| Entries for pointing to words and elements |
'''

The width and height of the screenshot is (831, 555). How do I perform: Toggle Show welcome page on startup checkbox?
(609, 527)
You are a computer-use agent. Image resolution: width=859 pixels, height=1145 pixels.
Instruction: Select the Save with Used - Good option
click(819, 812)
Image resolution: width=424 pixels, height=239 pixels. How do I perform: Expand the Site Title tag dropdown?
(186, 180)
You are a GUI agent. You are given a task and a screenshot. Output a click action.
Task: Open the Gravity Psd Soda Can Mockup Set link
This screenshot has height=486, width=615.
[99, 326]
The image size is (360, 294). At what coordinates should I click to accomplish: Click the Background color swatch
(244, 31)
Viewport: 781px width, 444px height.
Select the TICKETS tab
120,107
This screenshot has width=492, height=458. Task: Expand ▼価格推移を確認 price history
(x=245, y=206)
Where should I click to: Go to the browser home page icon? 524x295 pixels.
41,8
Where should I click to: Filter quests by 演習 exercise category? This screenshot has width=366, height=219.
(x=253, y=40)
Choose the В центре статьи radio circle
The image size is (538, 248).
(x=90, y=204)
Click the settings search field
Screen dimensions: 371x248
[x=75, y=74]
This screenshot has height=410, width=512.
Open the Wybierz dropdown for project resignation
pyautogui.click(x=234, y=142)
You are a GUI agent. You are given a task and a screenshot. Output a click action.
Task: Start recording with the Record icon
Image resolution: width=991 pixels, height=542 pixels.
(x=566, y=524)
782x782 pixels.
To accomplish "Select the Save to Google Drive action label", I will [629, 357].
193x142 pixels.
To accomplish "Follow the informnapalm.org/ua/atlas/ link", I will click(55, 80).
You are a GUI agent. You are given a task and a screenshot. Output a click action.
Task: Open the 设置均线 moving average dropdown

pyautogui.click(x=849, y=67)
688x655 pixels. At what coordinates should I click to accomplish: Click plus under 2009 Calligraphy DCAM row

'''

| DIRECTIONS |
List every line of the entries above that contains the string "with", treating uppercase and lowercase letters as different.

| RESPONSE TO THIS TASK |
Instruction: Select the Save with Used - Good option
Task: Start recording with the Record icon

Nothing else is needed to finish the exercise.